We have selected one example here to illustrate the type of exhaustive analysis we completed of these reports. We chose Loman and Siegel’s Minnesota study (Institute of Applied Research, 2004), because it influenced subsequent implementation and evaluation efforts conducted in other jurisdictions, because it is generally considered one of the stronger evaluations because of its use of random assignment to experimental and comparison groups, and because nearly all of the source data provided below can be found within a few pages of the Minnesota report, allowing readers to easily review the material and draw their own conclusions.

In our analysis of this study, we encountered inconsistencies in the data presented, problems with the explanations the researchers adopted to explain differences between experimental and comparison groups, and, consequently, the conclusions drawn from researchers’ analysis. In nearly every instance, these methodological errors produced results favoring the alternative response group.

An initial problem was the lack of comparability of the experimental and control samples. The researchers randomly assigned families to comparison groups from a sample of cases deemed eligible for the AR track. After comparison group assignments had been made, it was discovered that 170 cases placed in the experimental group were not actually eligible for AR placement, and they were removed from the analysis. Given the fact that ineligible cases were found in the experimental group, it should be assumed that a similar number of ineligible cases could be present in the comparison (TR) group as well. They should have been identified and removed, but there is no indication in the report that this was done. Although 170 cases represent a small number of families in the experimental group, the reported differences in recurrence rates for the two groups were also small—about 3%. This factor alone could have accounted for a significant proportion of the reported improvement in outcomes for the AR group.

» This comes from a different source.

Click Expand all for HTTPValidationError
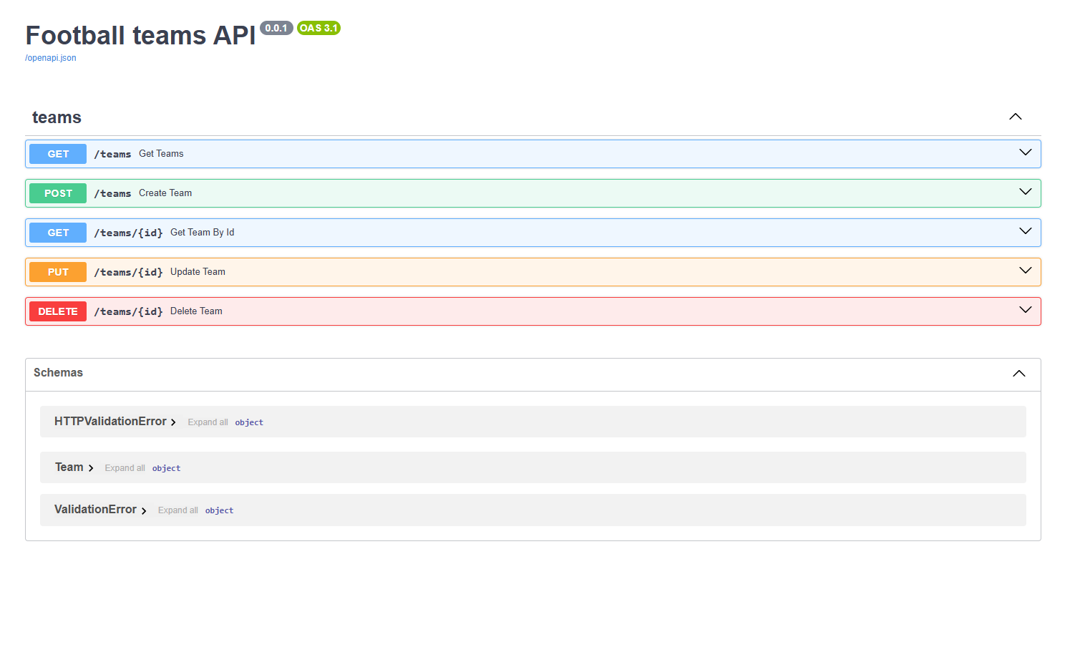The height and width of the screenshot is (670, 1085). pos(208,422)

More importantly, the TR (control) group appears to have had a substantially higher risk profile than the AR group. The authors did not present breakdowns by risk levels, but they did provide a chart indicating how cases in each group scored on each risk factor, and these data clearly illustrate that the average case in the TR control group presented a greater risk than the average family assigned to the experimental AR group. Therefore, it could be expected that more control than experimental group cases would be reported for maltreatment in the future. The authors initially intended to use risk levels as a control when reporting results, but the substantial difference in risk profiles created a conundrum. Their answer was as follows: (1) conclude that cases in the AR group were at lower risk because they were being served by AR workers and (2) to use prior involvement in child protective services, rather than risk, as a control. Concluding that the AR approach, itself, lowers risk is very problematic, and using prior involvement with CPS as a control produced results that cannot be reconciled with other data presented.

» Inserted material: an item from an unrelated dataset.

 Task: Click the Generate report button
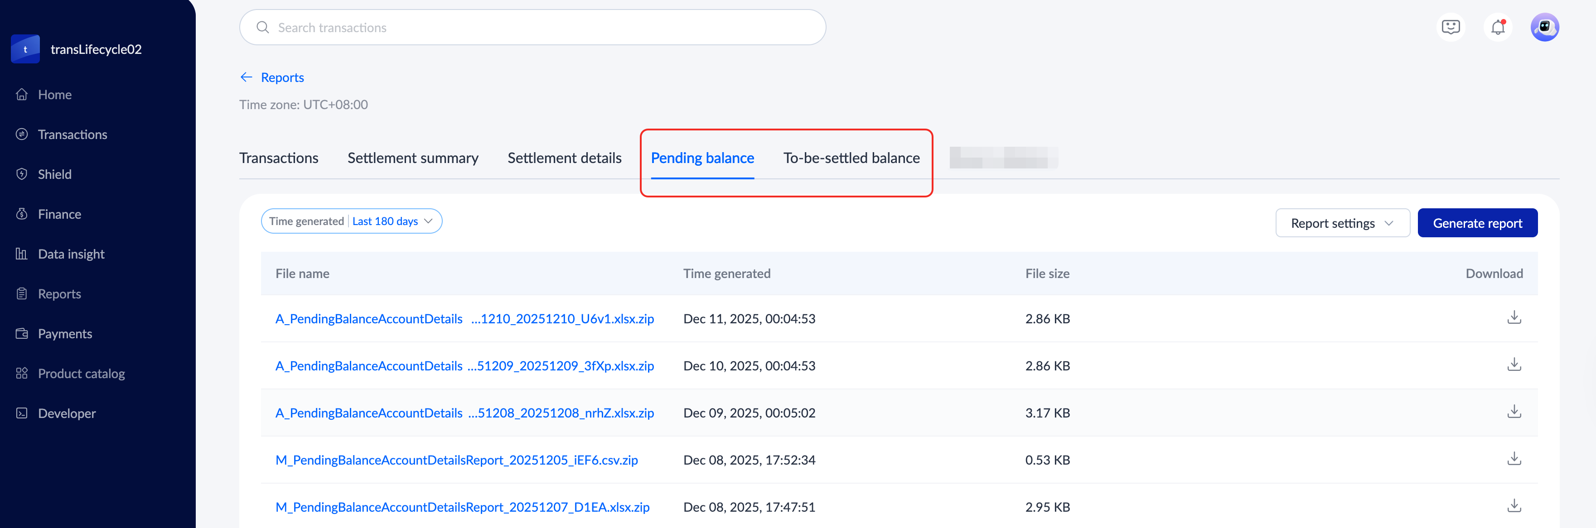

As noted, families in the control (TR) group scored higher on almost every risk factor on the Minnesota risk assessment scale. The largest differences were on factors related to cooperation. The researchers focused on these items and concluded that the AR approach actually lowered the risk represented by experimental group families because these families' scores on several items reflected higher levels of cooperation and motivation. There is nothing in their analysis that supports this conjecture. In the AR environment, it is possible that families might appear more cooperative and motivated, but this may have little impact on their risk of future maltreatment. The conclusion that AR, by itself, lowers risk ignores the fact that AR cases also scored lower on almost every case history item. It also ignores the fact that the difference in recurrence rates between groups was relatively minor and could be explained well by differences in scores on other factors, not to mention the removal of 170 “noneligible” families from the experimental group. This part of the research, while not supported by any real analysis, is central to the conclusions drawn about the effectiveness of DR, and it is the main point used to support the claim that AR, irrespective of extra services, lowers risk and produces better outcomes.

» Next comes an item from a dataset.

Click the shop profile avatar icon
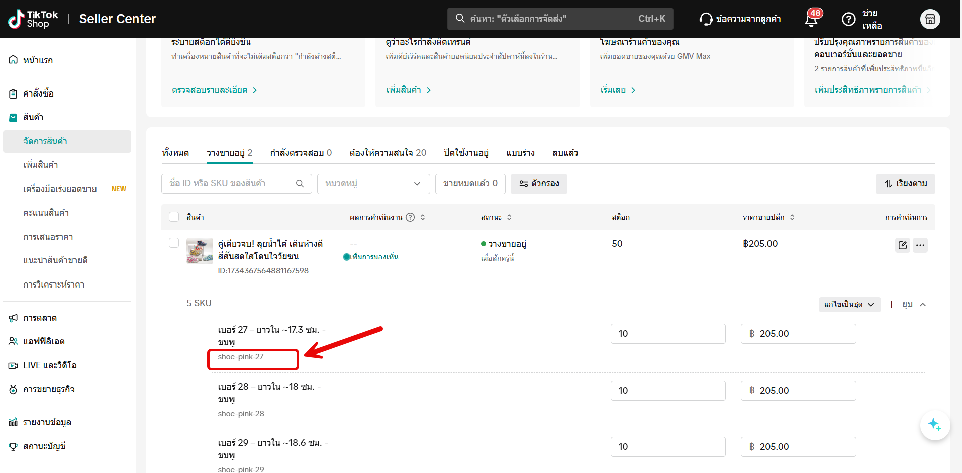Viewport: 962px width, 473px height. [930, 19]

We find the inconsistencies in the reporting of results even more disturbing. On page 122, the researchers state that recurrence rates for the AR (experimental) and TR (control) groups were 27.2% and 30.3%, respectively. They state on page 123 that the overall recurrence rates for cases with no prior CPS involvement were 26.2%, while families with prior involvement had a recurrence rate of 48.5%. They then use prior CPS involvement as a control and compared rates observed for the experimental and comparison groups in a survival analysis chart. Given that cases with prior involvement had a much higher recurrence rate, recurrence rates for both the AR and TR groups should have been below the 27.2% and 30.3% overall figures. Instead, the researchers report recurrence rates that were between 5% and 7% higher for both the groups (Figure 10.1 on page 124). When combined, the results presented in figure 10.1 were nearly 10% higher than the overall rate given for families with no prior involvement. The researchers provided no explanation for these serious inconsistencies. Further, on page 123, the researchers report that the percentage of AR and TR cases with prior CPS involvement was 8.2% and 10.5%, respectively, —well below the recurrence rates reported in figure 10.1, again without explanation. Because of these inconsistencies, it is difficult to have much confidence in any of the data presented in this section of the report.

The researchers sought to analyze data from subsamples of families from both the experimental and the control groups who received case management services. The researchers noted that (1) a far higher percentage of cases were opened for services in the AR group and (2) lower risk cases in AR were more likely to receive such services and that this led to a slightly lower rate of recurrence for this group. This raises two important questions. If TR workers had been provided the same level of resources that AR workers were provided, would the TR workers have opened a comparable number of cases, and would providing an equal number of services to the families in the TR group have produced better results? We are not claiming that these issues could have been effectively addressed in this study, given its design, but the researchers did not raise or discuss these important possibilities. Rather, all inferences from this data, some of which were highlighted in italics in the report, claimed that AR, again, proved superior. A more objective review of the data would have at least entertained these questions and put qualifications on the interpretation of the findings.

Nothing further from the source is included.